Dataset excerpt
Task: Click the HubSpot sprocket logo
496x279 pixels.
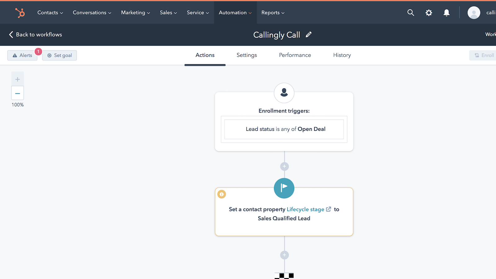Action: (x=20, y=12)
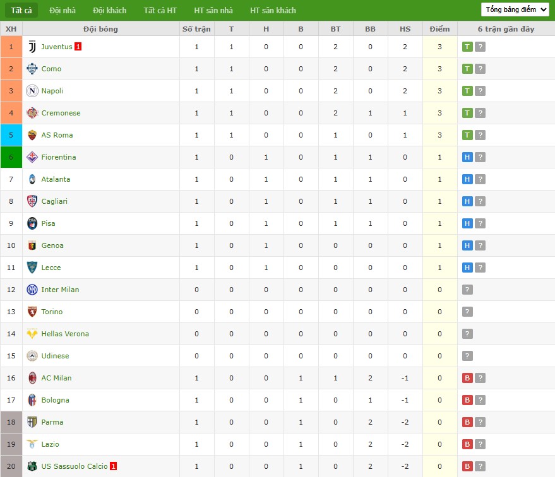Open the HT sân nhà tab
Image resolution: width=555 pixels, height=477 pixels.
(x=213, y=10)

What to produce —
Transcribe every line above word for word, leaving the pictures out of your answer.

Task solution —
Task: Click the HubSpot sprocket logo
496x279 pixels.
Action: (x=20, y=12)
Open the HT sân nhà tab
Image resolution: width=555 pixels, height=477 pixels.
(x=213, y=10)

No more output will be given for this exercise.